Em primeiro lugar, que bom que você está aqui... Você sempre trás ótimas perguntas a respeito de análise de discurso e filosofia da linguagem. E esta é uma delas.
Vamos lá...
Em primeiro lugar, o texto utiliza um recurso clássico de enquadramento que funciona muito mais de maneira retórica do que descritiva... Onde a direita é apresentada com virtudes “positivas” (consciência moral, responsabilidade individual, e etc) enquanto a esquerda surge com temos carregados (mal em si, coerção, planejamento de conduta e etc). O nome disso é construção de blocos homogêneos — onde reduz campos diversos com múltiplas correntes em posições únicas (“a direita, sobretudo a cristã” e “a esquerda prega”). E ainda as enquadra moralmente.

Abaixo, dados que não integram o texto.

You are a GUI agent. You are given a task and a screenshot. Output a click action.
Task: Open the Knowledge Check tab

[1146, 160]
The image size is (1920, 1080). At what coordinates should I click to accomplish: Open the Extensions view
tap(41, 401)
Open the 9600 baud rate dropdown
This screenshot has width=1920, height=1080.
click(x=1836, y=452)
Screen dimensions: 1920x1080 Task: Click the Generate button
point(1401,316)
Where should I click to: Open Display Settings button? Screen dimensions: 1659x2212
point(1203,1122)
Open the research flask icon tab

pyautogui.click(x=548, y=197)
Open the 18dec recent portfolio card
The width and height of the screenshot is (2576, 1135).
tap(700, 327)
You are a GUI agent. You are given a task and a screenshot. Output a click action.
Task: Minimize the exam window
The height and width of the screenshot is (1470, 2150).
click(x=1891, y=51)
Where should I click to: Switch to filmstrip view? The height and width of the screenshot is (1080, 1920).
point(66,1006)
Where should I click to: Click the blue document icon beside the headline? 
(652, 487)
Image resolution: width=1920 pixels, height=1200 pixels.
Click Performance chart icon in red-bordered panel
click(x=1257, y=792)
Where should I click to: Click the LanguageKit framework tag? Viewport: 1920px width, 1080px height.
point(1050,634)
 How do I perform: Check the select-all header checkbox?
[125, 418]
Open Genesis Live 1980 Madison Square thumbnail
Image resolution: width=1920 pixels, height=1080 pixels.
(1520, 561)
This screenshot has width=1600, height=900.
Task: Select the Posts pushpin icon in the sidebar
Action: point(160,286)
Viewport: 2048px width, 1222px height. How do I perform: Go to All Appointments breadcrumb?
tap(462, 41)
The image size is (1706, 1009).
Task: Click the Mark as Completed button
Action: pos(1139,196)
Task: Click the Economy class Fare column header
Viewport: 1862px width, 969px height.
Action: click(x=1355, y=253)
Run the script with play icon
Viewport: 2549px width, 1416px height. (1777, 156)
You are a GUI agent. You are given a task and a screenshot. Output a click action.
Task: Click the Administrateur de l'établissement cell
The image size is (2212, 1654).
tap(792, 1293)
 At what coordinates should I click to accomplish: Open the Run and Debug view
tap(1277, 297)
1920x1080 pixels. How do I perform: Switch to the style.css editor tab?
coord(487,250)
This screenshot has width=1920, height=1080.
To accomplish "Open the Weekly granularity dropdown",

Sem falar de pressupostos de que reformas coletivas são necessariamente coercitivas (são?) e que o papel do Estado é planejar a conduta humana (é?).
É o tipo de texto que descreve mais o autor e quem concorda do que realmente o objeto de análise. Você lê e você consegue apontar claramente qual é o posicionamento de quem escreveu ou de quem postou... O que não é necessariamente um problema, mas que não pode se chamar de neutro.